I hadn’t really thought about the quiet of my walks until Barbara left me a comment about the video I posted yesterday, A Walk in the Woods.
“Thank you for the silence on this lovely walk.” Barbara wrote, “I cherish being quiet and I miss my walks”.
The silence comes not from the woods, which is full of sound, but from me. And when Barbara wrote “I cherish being quiet” I realized that I do too. I rarely utter a word on my walks in the woods, but I never thought about how much not talking is a part of my walks.
There are times when my mind is as noisy as the spoken word, but if I walk long enough it always quiets. Then I’m left to just see what’s in front of me, without judgement or expectation.
This morning was unusually warm, with a bright sun and blue sky. I didn’t go far, just walked within the borders of our property, which is defined by stone walls on two sides and power lines on the third. I was sitting on a rock when a text came through from Jon. “I’m walking on McMillan Road”.
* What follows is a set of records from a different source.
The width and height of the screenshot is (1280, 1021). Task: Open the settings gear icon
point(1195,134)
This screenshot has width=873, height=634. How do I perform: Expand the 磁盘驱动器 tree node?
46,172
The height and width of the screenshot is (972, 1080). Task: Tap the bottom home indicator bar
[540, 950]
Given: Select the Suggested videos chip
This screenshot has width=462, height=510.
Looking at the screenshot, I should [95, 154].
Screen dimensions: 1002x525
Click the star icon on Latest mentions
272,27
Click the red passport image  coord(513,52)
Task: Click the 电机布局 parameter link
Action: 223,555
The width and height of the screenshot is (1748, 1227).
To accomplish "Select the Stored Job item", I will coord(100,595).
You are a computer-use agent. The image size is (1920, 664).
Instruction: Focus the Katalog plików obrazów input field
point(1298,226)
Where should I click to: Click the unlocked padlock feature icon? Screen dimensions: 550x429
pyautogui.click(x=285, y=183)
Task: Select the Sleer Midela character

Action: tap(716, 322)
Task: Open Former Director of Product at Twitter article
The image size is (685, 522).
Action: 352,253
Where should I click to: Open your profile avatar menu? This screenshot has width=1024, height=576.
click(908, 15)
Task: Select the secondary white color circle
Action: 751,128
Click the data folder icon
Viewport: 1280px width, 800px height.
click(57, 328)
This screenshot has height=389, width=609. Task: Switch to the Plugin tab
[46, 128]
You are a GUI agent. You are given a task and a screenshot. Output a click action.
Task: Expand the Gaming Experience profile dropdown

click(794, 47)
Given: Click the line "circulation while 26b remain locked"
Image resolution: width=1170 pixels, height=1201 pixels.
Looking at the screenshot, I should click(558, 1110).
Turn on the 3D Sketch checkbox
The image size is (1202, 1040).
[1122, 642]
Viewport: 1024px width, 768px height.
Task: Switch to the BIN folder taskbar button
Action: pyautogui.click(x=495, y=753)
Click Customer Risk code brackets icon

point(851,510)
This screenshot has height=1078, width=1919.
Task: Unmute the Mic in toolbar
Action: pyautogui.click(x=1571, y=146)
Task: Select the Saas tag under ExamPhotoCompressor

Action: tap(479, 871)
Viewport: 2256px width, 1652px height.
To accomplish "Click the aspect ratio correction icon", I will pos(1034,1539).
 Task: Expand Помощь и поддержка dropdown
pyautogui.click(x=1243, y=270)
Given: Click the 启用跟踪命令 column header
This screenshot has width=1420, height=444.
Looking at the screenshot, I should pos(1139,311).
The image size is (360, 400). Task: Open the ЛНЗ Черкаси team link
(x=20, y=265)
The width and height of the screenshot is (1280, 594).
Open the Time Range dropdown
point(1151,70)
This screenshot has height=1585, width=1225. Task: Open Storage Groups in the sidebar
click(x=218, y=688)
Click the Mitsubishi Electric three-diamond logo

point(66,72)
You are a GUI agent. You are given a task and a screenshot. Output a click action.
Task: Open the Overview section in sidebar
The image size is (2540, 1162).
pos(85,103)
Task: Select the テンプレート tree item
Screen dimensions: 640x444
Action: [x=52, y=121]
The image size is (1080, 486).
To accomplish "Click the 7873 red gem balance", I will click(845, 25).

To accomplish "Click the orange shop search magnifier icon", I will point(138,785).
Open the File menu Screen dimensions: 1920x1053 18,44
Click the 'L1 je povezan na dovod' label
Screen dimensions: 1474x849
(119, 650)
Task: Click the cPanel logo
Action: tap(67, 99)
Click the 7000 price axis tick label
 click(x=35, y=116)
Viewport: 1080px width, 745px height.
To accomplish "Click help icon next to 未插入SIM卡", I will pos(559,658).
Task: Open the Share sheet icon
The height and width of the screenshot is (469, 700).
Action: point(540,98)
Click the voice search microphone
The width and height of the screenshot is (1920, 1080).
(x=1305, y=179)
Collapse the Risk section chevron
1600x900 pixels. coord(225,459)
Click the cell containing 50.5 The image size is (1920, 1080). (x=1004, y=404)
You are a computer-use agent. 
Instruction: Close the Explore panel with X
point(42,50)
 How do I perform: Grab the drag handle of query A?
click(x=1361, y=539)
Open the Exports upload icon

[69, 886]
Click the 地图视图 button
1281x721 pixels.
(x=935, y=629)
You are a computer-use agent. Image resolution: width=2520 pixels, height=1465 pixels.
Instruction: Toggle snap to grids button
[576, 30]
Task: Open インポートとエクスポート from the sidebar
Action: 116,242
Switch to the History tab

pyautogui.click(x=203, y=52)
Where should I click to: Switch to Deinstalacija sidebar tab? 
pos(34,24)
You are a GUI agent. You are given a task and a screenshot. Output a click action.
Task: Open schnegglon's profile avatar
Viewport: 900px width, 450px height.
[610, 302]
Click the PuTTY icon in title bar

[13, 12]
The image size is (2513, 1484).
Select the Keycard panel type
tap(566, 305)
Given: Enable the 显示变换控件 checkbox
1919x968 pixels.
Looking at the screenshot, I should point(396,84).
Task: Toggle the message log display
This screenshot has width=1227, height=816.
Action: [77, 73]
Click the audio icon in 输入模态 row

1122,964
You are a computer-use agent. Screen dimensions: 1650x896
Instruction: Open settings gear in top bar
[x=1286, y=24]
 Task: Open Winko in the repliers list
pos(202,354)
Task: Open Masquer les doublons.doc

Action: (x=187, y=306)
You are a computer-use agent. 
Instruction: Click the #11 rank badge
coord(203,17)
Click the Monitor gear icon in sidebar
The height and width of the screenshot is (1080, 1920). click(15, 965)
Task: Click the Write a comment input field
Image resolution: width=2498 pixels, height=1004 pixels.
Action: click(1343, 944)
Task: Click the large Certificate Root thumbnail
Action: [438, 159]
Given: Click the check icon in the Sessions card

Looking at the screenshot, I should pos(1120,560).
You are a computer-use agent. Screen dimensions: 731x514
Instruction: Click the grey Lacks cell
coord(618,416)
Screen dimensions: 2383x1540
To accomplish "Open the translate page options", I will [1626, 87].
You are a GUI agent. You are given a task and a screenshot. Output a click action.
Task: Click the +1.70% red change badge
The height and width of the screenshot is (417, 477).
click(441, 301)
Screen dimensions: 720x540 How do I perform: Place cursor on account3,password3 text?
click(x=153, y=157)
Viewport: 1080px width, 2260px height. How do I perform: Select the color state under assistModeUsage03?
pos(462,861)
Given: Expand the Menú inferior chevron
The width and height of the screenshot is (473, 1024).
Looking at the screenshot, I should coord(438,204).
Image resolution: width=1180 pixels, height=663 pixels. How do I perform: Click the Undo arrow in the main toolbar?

I had spent enough time alone, so Fate and I stepped over the stone wall into our neighbors old farm pasture which also borders McMillan Road. It was sweet to see Jon and Red walking up the road towards us. And a lovely way to end my time in the woods.
2 thoughts on ““I Cherish Being Quiet””
Through therapy, I learned that I am an HSP, a highly sensitive person, which is NOT a defect, but just the way that I am wired. Loud noises, loud music, too hot, too bright, too cold, too people-y – things like this tax my battery levels to the max, and make me want to run, or worse, lash out! I rarely ever turn the music on in the car, or at home, nor do I turn on the TV. My system cannot handle the endless onslaught of stimuli. So I must do what I need to do in order to be centered in a world that likes to make noise. It has taken some work to figure this out, so I can be out in life, rather than holed-up trying to merely survive. So, I carve out time for quiet, I get up 2 hours ahead of my husband, who cannot be quiet, to have my quiet time in the morning. I plan things with friends, but not daily, I carry headsets and earplugs with me. I stay on top of my need for solitude and quiet because I am a much more balanced person this way.
It’s wonderful to be able to know yourself so well to be able to do for yourself what you need. Also not to feel like you have to apologize for who you are. It must be hard to find that quiet in todays world. But you seem to have figured that out. Good for you Karla.